### Task statement
Under this line are records; the part from the line containing "The height and" through the line containing "Task: Open the indicators line-chart icon" should be repeated exactly. Please exclude pictures.
___ Records for this task
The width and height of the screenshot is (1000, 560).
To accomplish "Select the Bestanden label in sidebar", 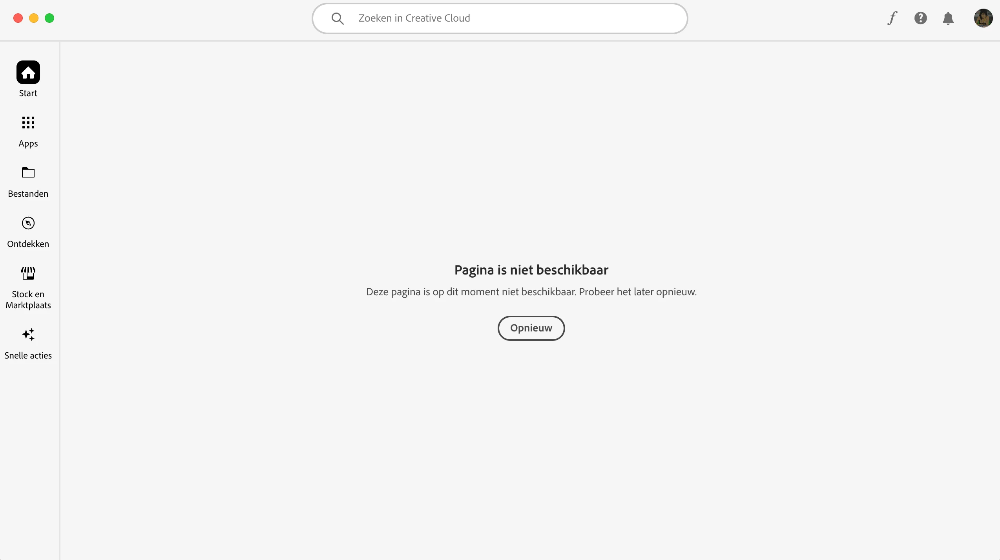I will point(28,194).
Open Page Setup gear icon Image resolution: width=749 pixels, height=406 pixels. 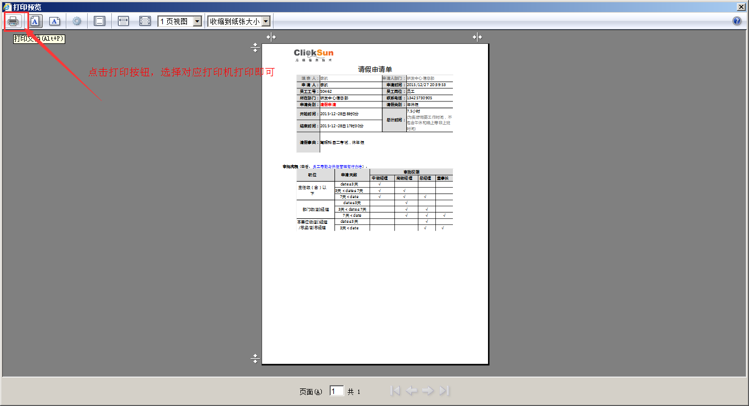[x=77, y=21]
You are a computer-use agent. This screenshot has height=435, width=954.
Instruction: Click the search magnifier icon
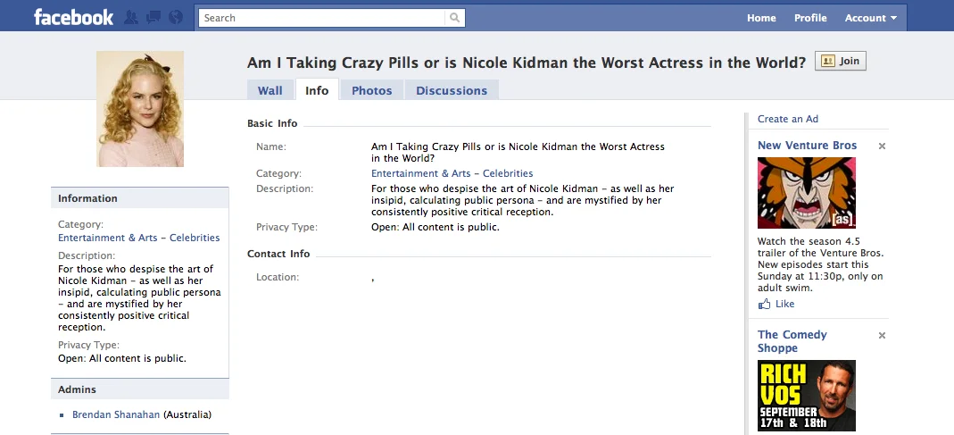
______
___ Records for this task
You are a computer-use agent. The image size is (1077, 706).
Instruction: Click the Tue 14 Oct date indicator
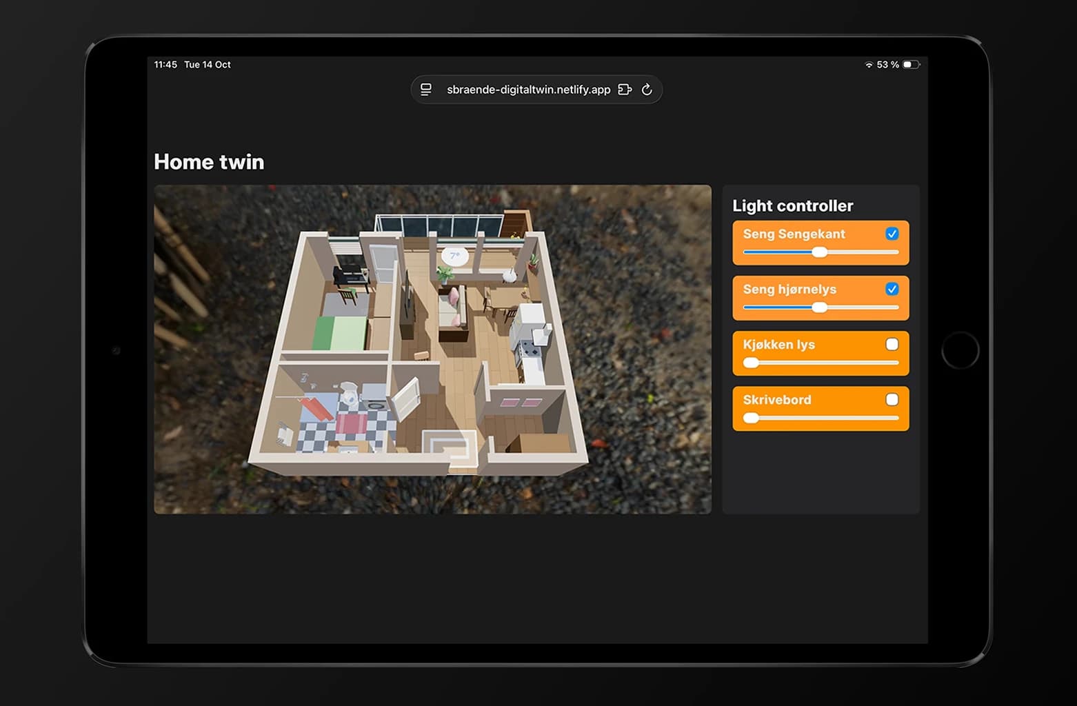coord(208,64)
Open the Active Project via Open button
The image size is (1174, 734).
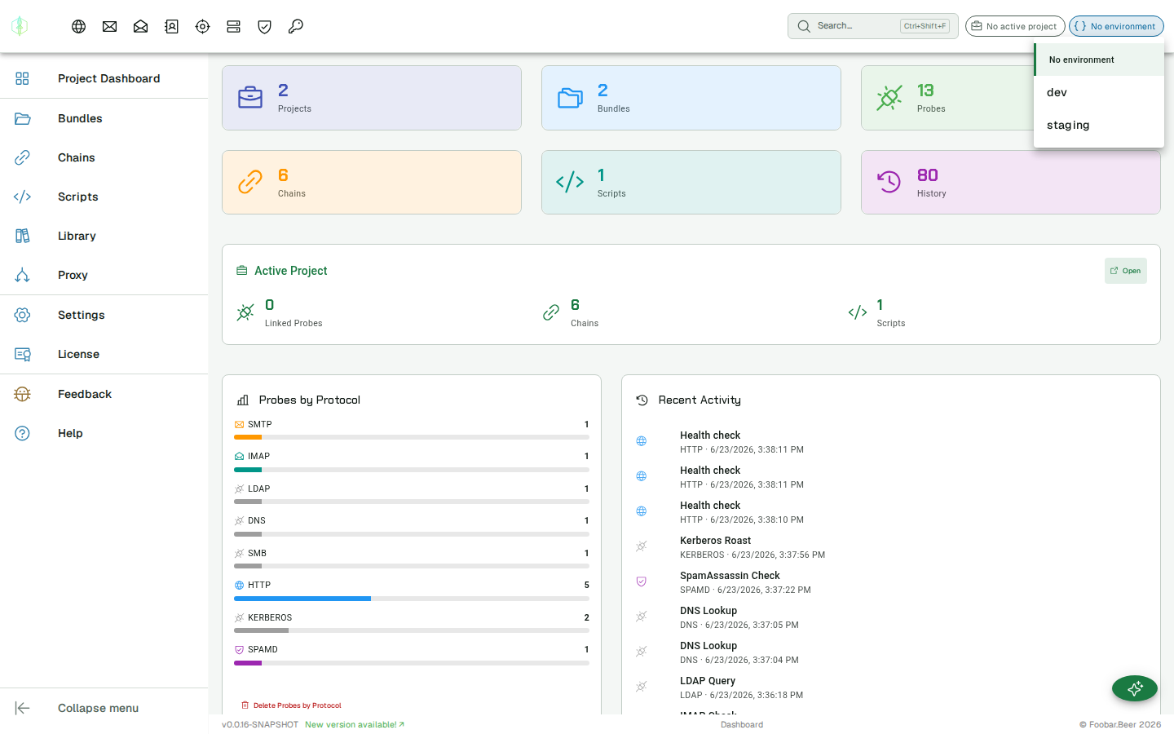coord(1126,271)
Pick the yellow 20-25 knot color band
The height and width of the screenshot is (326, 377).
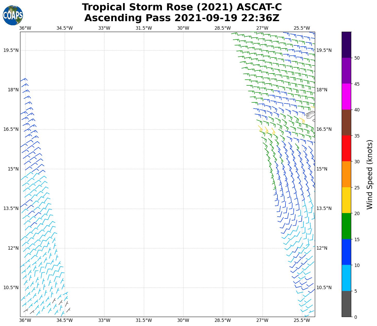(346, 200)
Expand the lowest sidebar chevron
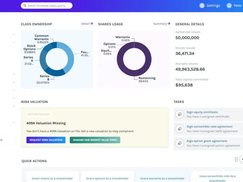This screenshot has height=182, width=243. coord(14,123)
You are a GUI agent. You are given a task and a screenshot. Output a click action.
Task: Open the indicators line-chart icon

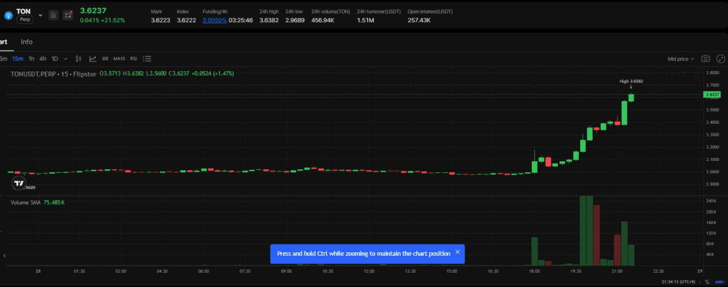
______
### Exercise response
The height and width of the screenshot is (326, 377).
(346, 200)
Expand the lowest sidebar chevron
This screenshot has height=182, width=243. coord(14,123)
You are a GUI agent. You are given a task and a screenshot. Output a click action.
Task: Open the indicators line-chart icon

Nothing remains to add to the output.